Falando um pouco sobre a saúde mental, o «Estudo Nacional de Burnout na Classe Médica», realizado em 2016, encontrou um nível elevado de exaustão emocional em 66% da população, em 39% um nível elevado de despersonalização e em cerca de 30% uma elevada diminuição da realização profissional.[3] Estes dados são preocupantes, uma vez que indicam não só um maior risco para a saúde mental da classe médica, como a possibilidade de perdermos a capacidade de prestar os melhores cuidados aos nossos utentes.

Com certeza, todos conseguiremos apontar, no mínimo, uma mão cheia de coisas que gostaríamos que mudassem no nosso local e condições de trabalho, uma boa parte dela estão dependentes do governo e de um próximo orçamento de estado, outras a cargo das chefias… Mas e enquanto isso não chega? Então e nós? O que podemos mudar em nós para nos sentirmos mais satisfeitos?

Podemos começar por pensar na nossa saúde física e procurar estratégias de sermos mais ativos no nosso local de trabalho, onde passamos um terço ou mais do nosso dia. Evitar cair na tentação de pensar apenas na próxima receita a emitir ou no exame que está por registar e, pelo menos, por cada hora sentados fazer uma pausa ativa (ex.: caminhar no corredor, levantar e realizar alguns exercícios)[4]. Isto vai permitir relaxar, ativar o sistema muscular e, eventualmente, aumentar a produtividade da tarefa que temos que desempenhar a seguir. Aproveitar todas as oportunidades para levantar, seja ir à sala de espera chamar os utentes ou falar ao telefone. Porque não realizar as reuniões de serviço em pé, sempre que possível? Quem nunca deu conselhos semelhantes aos seus utentes? Quem os pratica com regularidade?

Quanto à saúde mental, fomentar um bom ambiente laboral é essencial. A exigência não é contrária à gentileza, que deve estar presente entre pares, e que no meio da azáfama podemos ser levados a ignorar. É com os colegas de trabalho que passamos a maior parte do nosso dia, pelo que devemos tentar ser facilitadores e não obstáculos na vida de cada um. Trabalhar mais e melhor em equipa e evitar o bullying sobre os colegas, que muitas vezes ocorre inadvertidamente.
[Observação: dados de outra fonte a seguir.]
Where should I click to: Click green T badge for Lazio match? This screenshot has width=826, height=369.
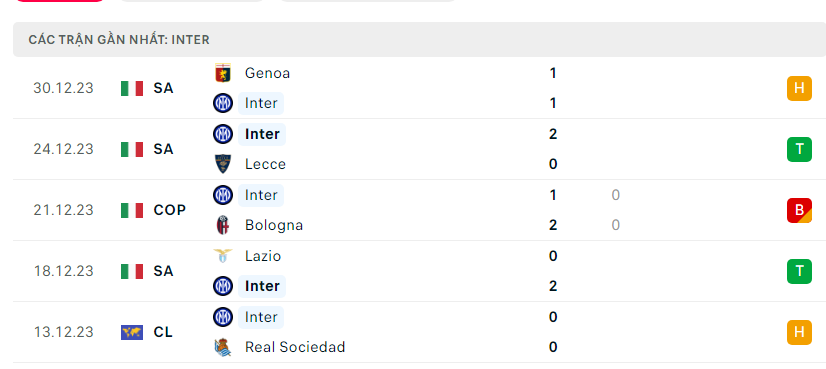tap(799, 271)
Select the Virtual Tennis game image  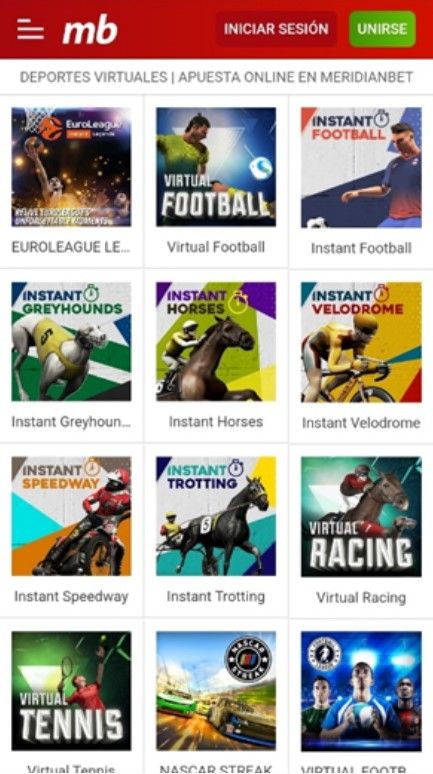pos(72,691)
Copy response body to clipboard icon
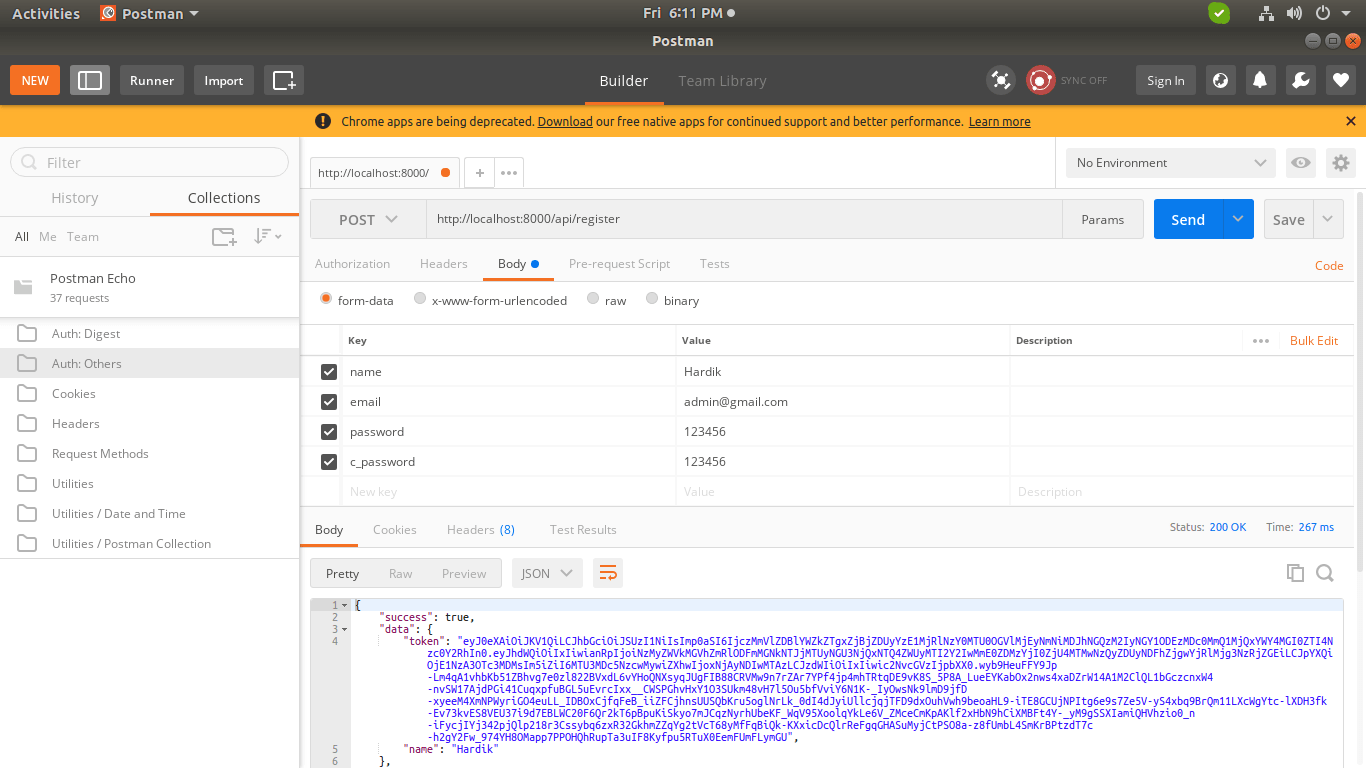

Já que é mais difícil controlar a sensação de opressão fruto de todas as decisões que não dependem de nós, devemos tentar intervir no que está ao nosso alcance e que possa contribuir para melhorar o nosso estado de espírito e o dos restantes elementos da equipa.

Tentar construir um horário de trabalho capaz de dar resposta às exigências da nossa lista de utentes, enquanto responde também à necessidade do médico de tempo para as múltiplas tarefas não assistenciais que tem a desempenhar, é fundamental para evitar uma sobrecarga de trabalho e o burnout do médico.

Dedicarmo-nos a atividades que nos dão prazer e que nos permitam descomprimir depois de um dia de trabalho intenso, porque a vida não é só trabalho.

Por último, não ter medo de mudar para fazer melhor.

Que façamos todos por ser cada dia melhores médicos e médicos mais felizes!

 

Referências Bibliográficas

  1. Van der Ploeg HP, Chey T, Korda RJ, Banks E, Bauman A. Sitting time and all-cause mortality risk in 222 497 Australian adults.
  2. Josephine Y. Chau, Anne C. Grunseit, Tien Chey, Emmanuel Stamatakis, Wendy J. Brown, Charles E. Matthews, Adrian E. Bauman, Hidde P. van der Ploeg. Daily Sitting Time and All-Cause Mortality: A Meta- Analysis.
  3. Burnout na Classe Médica Estudo Nacional – Principais resultados – Sessão de Apresentação Ordem dos Médicos, Lisboa 28/11/2016
  4. Aconselhamento Breve Para A Promoção Da Atividade Física. Ferramentas de apoio. Lisboa: Direção-Geral da Saúde, 2018.